I've finished the first draft of a novel

I've finished a first draft of my science fiction novel, Cobalt Slave. It is a hard sci-fi story set on a new planet colonized by a slowship.

Cobalt is a trace element necessary for human life. In the story, one man realizes that by controlling the entire supply of cobalt he can control this new world. As a result, everyone on the new colony has to do what the Department of Public Health commands, or the department simply lets them die a slow, painful death by vitamin deficiency.

With the planet's irreplaceable, high tech equipment brought from Earth slowly breaking down, the new Director of the Public Health Department is forced to find new ways to maintain his power. This creates an opening for others both outside and within his government to try to seize control of the cobalt. It is a story of intrigue, backstabbing, and rebellion set in a unique world.

This project was just for fun. If you are interested in reading to give me feedback or help me get it published, let me know.

Wednesday, August 19, 2015

There are unicorns out there

One thing I love about space and science fiction is the incredible number of possibilities. We suspect the universe contains around a septillion stars -- 1,000,000,000,000,000,000,000,000. Even if we pessimistically assume one in every million stars contains a planet with life, that is still a quintillion planets -- 1,000,000,000,000,000,000 -- an unimaginable number of possible ecosystems.

The number is so great that if certain things are technically possible they become almost probable. Basically, any creature that we can imagine, as long as it obeys the basic laws of physics and would make at least some evolutionary sense, probably exists in some form, somewhere out there.

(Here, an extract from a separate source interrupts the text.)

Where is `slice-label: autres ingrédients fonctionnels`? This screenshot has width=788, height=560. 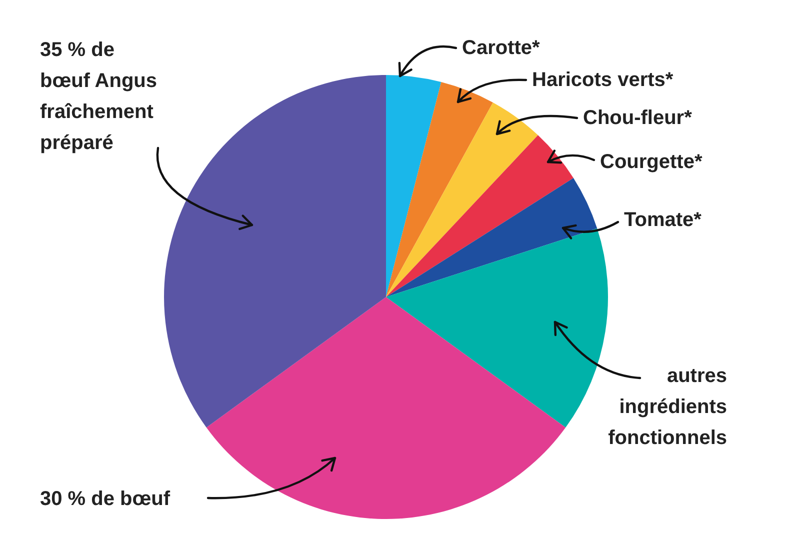 slice-label: autres ingrédients fonctionnels is located at coordinates (668, 407).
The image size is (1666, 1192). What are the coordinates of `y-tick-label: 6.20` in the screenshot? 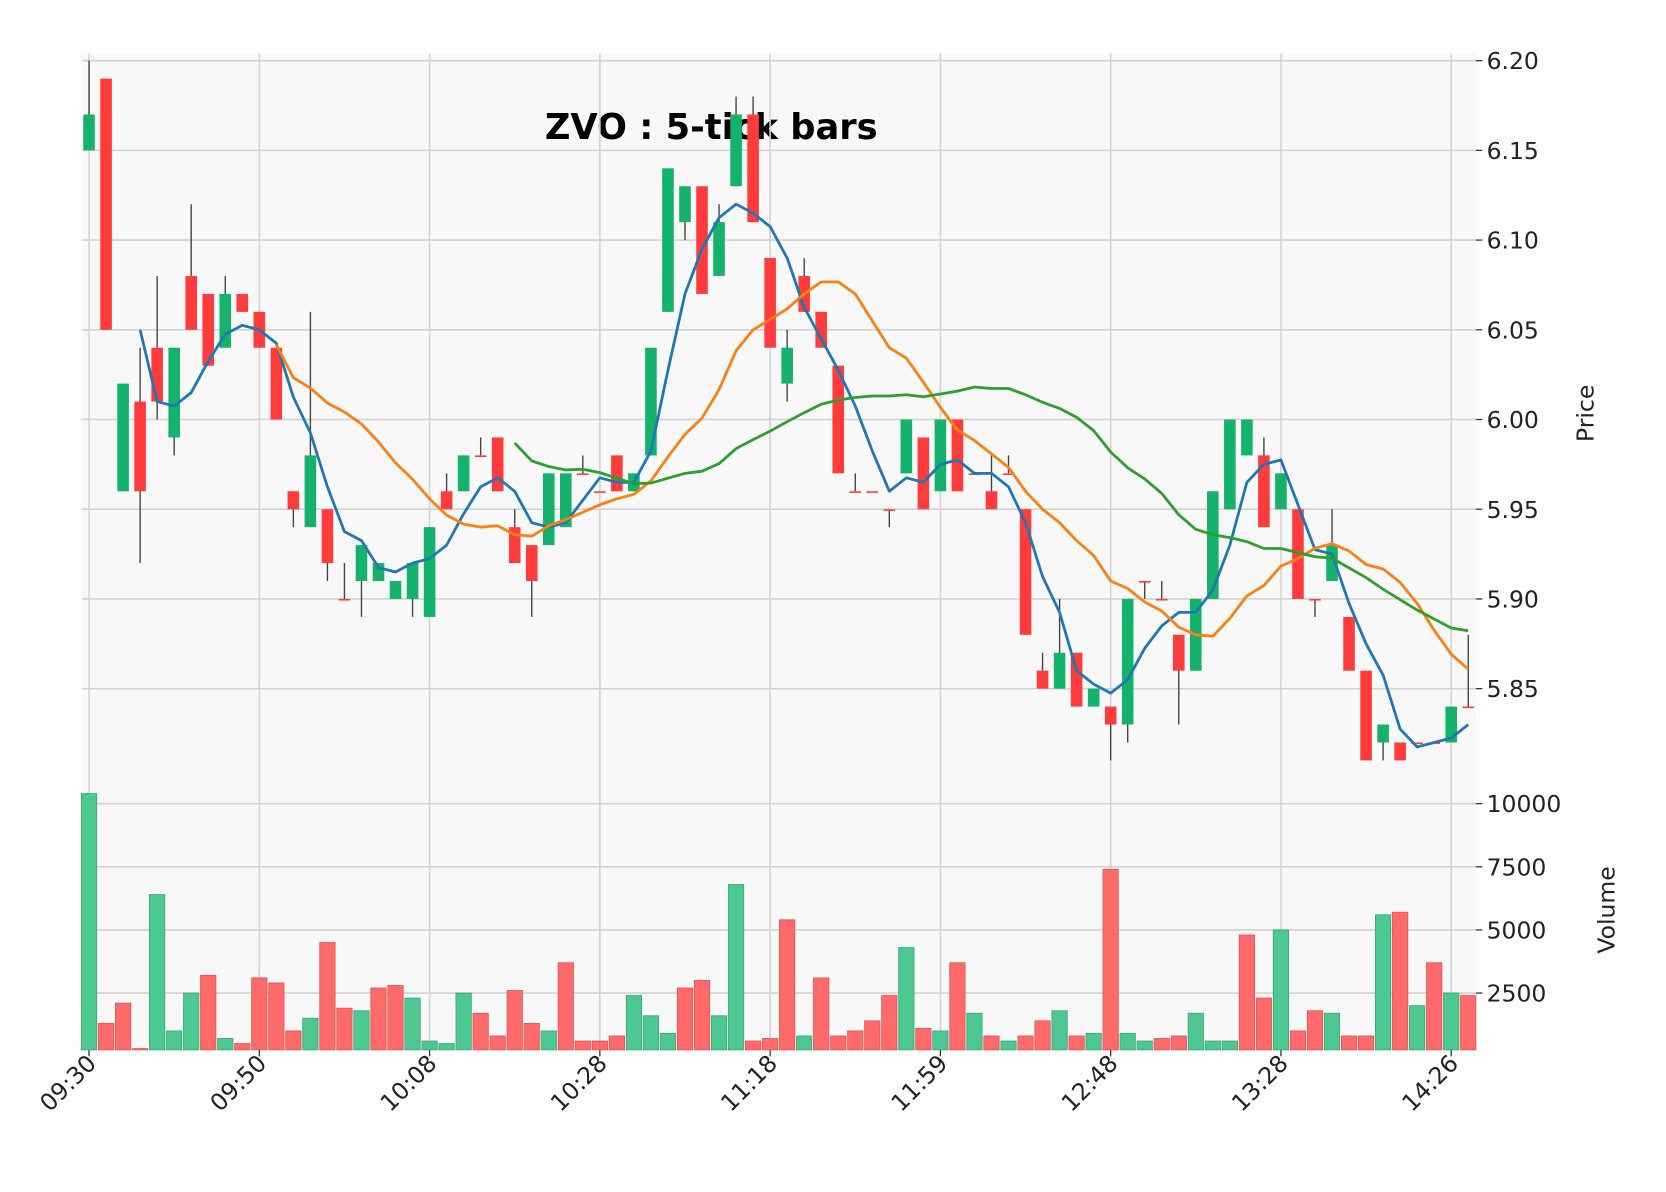 It's located at (1513, 61).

So on some distant planet, there is likely a species of animal that evolved to fill the same ecologic niche as equines and also have a single long horn for mating displays. There is a very good chance that in some alien forest, there are large, hairy bipeds walking around that look and act just like our mythical sasquatches. At this moment, there are probably large, scaly, winged creatures flying around looking for prey under a distant star which bear an incredible resemblance to dragons.

This is one of the things that has always drawn me science fiction over fantasy. While I won't live long enough to see if we ever find anything like the incredible creatures or worlds some of the greatest sci-fi authors have dreamed up, there is something magical knowing that probability suggests they may really exist in some form out there.

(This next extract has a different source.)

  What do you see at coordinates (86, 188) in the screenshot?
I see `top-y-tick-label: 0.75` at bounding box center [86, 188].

*Andromeda galaxy picture from NASA

Monday, August 10, 2015

My drug sniffing app

I have an amazing business opportunity, and I'm looking for investors. I'm creating a smartphone app that will use the sound of a police officer simply tapping against a car to determine if a vehicle might hold illegal drugs.

Naturally, you might be wondering how I was able to come up with a way to accurately detect illegal drugs with the just the mic of a simple smartphone. The answer is I haven't -- but that does not at all matter. Being able to accurately tell if a suspect might have drugs in their vehicle is simply not a concern for our justice system.

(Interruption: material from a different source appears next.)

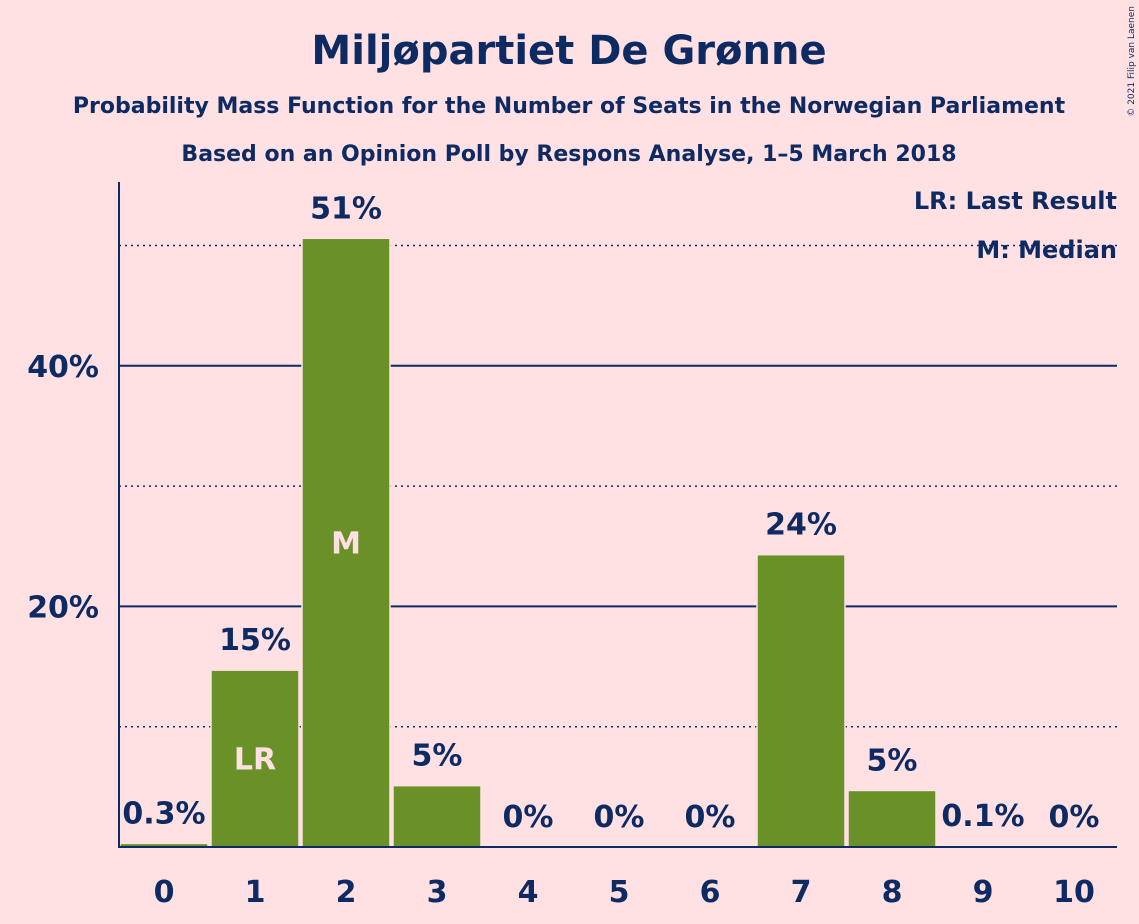 This screenshot has height=924, width=1139. What do you see at coordinates (438, 756) in the screenshot?
I see `data-label-seats-3: 5%` at bounding box center [438, 756].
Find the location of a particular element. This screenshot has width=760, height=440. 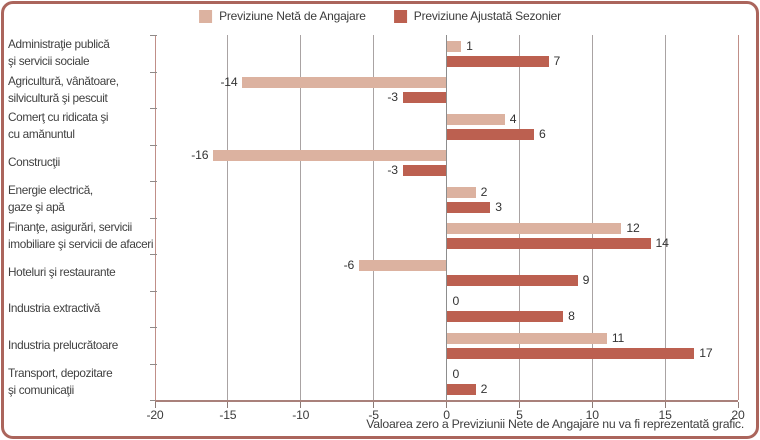

category-label: Industria extractivă is located at coordinates (54, 308).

Our current system often uses so-called "drug sniffing dogs," and they are often truly terrible at their jobs. The problem is dogs aren't trying to find drugs. They are trying to make their handlers happy, and often what makes their handlers happy is getting a legal excuse to search a suspect's car. Some dogs will give the alert basically every time they are brought out to a car, regardless if there are drugs or not. Yet American courts still allow these dogs to be used as an excuse for a search.

Since it seems what our police and judicial system really wants is just a flimsy excuse to freely circumvent the 4th Amendment, there is naturally an incredible opening for innovation and tech disruption. It is dramatically cheaper and faster to program an app to indicate that illegal drugs might be present whenever it is convenient for a police officer than it is to program a dog to. Instead of spending thousands on training a dog with a horrible false-positive rate, the government could spend just $1.99 on my app with an equally bad false-positive rate. 

Too many tech companies are too focused on how to make things actually work better or faster. They have missed a real opportunity to make money helping the government do something that doesn't work.